- **About this task**: Among the entries below, take the line with "[Illinois Commercial Mens" and the line with "[Open Residential] (478, 112)", and output them and every line between them exactly, with nothing else.

Stored items:
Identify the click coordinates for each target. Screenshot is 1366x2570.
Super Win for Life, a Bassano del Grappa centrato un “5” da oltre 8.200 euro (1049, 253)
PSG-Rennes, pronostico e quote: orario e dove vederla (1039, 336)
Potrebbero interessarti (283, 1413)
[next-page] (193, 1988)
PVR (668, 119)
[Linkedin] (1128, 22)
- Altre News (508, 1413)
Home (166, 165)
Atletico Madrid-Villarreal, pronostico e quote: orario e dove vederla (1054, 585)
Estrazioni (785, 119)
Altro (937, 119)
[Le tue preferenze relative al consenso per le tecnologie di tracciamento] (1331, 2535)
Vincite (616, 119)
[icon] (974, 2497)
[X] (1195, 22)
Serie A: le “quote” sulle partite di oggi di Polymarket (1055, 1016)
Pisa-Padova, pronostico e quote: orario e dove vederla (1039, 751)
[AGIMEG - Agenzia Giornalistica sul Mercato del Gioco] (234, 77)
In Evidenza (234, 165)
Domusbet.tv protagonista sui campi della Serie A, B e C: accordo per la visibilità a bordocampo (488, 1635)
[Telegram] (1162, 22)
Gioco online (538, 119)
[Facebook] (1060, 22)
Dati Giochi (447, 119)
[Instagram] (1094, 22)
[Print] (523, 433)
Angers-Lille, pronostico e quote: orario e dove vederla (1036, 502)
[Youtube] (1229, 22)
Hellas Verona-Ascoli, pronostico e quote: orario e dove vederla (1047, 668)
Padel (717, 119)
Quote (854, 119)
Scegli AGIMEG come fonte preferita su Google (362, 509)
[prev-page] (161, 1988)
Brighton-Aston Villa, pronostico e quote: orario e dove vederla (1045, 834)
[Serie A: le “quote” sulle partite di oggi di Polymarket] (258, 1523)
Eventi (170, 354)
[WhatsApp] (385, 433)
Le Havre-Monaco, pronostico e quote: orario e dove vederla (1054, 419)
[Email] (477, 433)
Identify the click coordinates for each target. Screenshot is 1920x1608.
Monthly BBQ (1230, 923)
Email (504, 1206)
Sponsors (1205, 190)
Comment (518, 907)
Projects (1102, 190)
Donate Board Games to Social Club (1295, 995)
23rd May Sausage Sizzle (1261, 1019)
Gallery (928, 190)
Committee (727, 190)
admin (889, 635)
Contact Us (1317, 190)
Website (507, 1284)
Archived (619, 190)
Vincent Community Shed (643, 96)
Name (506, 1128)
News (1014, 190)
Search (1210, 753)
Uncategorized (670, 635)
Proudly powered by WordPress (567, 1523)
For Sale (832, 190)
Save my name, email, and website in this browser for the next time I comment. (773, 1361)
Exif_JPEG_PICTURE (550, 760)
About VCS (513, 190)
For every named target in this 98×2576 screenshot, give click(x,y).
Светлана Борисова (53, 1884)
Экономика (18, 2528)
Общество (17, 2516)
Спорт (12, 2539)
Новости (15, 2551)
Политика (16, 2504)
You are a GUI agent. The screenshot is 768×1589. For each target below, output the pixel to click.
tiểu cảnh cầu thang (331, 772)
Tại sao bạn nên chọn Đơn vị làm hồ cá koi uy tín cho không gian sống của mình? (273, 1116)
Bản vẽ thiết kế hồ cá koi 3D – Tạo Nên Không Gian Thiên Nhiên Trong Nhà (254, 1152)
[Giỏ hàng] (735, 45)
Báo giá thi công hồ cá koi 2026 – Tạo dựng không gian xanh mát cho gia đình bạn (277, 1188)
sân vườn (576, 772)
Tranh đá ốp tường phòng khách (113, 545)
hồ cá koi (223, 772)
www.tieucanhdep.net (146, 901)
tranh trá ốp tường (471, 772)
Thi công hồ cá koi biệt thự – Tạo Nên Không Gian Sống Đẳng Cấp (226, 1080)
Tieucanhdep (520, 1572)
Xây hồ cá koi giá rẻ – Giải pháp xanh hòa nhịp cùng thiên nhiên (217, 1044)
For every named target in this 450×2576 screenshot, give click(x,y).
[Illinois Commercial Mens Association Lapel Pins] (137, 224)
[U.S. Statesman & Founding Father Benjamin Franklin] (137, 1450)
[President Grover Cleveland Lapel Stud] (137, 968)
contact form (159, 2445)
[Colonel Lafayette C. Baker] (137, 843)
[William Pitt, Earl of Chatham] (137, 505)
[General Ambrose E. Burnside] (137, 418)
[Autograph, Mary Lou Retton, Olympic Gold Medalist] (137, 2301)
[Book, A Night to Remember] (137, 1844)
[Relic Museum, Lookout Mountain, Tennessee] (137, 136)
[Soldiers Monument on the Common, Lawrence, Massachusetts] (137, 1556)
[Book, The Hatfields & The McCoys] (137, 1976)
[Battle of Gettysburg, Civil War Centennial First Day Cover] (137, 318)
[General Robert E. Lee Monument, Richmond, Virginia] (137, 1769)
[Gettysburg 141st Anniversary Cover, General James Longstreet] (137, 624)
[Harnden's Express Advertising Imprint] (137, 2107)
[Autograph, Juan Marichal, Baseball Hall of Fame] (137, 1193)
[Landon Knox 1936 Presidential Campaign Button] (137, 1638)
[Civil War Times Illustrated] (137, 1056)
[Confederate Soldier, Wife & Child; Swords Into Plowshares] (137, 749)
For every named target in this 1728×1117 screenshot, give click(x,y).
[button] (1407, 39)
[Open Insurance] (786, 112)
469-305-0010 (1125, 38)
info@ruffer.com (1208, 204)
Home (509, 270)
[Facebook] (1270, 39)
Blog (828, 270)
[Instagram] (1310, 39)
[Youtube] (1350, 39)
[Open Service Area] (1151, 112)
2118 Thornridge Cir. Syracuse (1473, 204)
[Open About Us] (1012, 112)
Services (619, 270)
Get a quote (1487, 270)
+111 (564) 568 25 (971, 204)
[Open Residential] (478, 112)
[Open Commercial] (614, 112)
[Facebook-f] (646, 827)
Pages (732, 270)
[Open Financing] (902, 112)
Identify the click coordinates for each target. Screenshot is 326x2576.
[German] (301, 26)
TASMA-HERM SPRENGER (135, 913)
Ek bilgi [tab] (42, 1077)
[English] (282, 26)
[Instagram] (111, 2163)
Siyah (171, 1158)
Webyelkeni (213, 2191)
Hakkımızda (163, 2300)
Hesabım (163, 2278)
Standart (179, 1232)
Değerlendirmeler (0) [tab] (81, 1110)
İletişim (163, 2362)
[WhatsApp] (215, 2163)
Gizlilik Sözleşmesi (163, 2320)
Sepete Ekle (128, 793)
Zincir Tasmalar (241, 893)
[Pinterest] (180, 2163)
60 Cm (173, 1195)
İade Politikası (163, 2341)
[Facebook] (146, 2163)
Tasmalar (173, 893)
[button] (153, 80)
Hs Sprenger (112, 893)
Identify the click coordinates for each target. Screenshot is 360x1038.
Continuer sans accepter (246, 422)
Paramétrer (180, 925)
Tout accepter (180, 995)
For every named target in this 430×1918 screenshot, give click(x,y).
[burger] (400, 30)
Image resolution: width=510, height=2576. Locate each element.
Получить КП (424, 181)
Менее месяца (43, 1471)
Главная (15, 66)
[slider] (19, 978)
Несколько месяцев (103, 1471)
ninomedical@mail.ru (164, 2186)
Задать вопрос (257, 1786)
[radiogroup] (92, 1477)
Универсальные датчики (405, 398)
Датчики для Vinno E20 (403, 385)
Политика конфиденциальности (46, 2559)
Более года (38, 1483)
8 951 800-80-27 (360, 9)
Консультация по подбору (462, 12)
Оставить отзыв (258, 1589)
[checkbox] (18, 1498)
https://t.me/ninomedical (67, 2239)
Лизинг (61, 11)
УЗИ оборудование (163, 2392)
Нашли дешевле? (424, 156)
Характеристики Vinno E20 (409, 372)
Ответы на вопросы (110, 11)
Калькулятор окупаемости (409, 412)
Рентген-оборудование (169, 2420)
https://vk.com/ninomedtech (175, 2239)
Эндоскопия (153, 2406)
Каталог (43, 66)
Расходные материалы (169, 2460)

- **Task solution**:
[Illinois Commercial Mens Association Lapel Pins] (137, 224)
[U.S. Statesman & Founding Father Benjamin Franklin] (137, 1450)
[President Grover Cleveland Lapel Stud] (137, 968)
contact form (159, 2445)
[Colonel Lafayette C. Baker] (137, 843)
[William Pitt, Earl of Chatham] (137, 505)
[General Ambrose E. Burnside] (137, 418)
[Autograph, Mary Lou Retton, Olympic Gold Medalist] (137, 2301)
[Book, A Night to Remember] (137, 1844)
[Relic Museum, Lookout Mountain, Tennessee] (137, 136)
[Soldiers Monument on the Common, Lawrence, Massachusetts] (137, 1556)
[Book, The Hatfields & The McCoys] (137, 1976)
[Battle of Gettysburg, Civil War Centennial First Day Cover] (137, 318)
[General Robert E. Lee Monument, Richmond, Virginia] (137, 1769)
[Gettysburg 141st Anniversary Cover, General James Longstreet] (137, 624)
[Harnden's Express Advertising Imprint] (137, 2107)
[Autograph, Juan Marichal, Baseball Hall of Fame] (137, 1193)
[Landon Knox 1936 Presidential Campaign Button] (137, 1638)
[Civil War Times Illustrated] (137, 1056)
[Confederate Soldier, Wife & Child; Swords Into Plowshares] (137, 749)
For every named target in this 1728×1117 screenshot, give click(x,y).
[button] (1407, 39)
[Open Insurance] (786, 112)
469-305-0010 (1125, 38)
info@ruffer.com (1208, 204)
Home (509, 270)
[Facebook] (1270, 39)
Blog (828, 270)
[Instagram] (1310, 39)
[Youtube] (1350, 39)
[Open Service Area] (1151, 112)
2118 Thornridge Cir. Syracuse (1473, 204)
[Open About Us] (1012, 112)
Services (619, 270)
Get a quote (1487, 270)
+111 (564) 568 25 (971, 204)
[Open Residential] (478, 112)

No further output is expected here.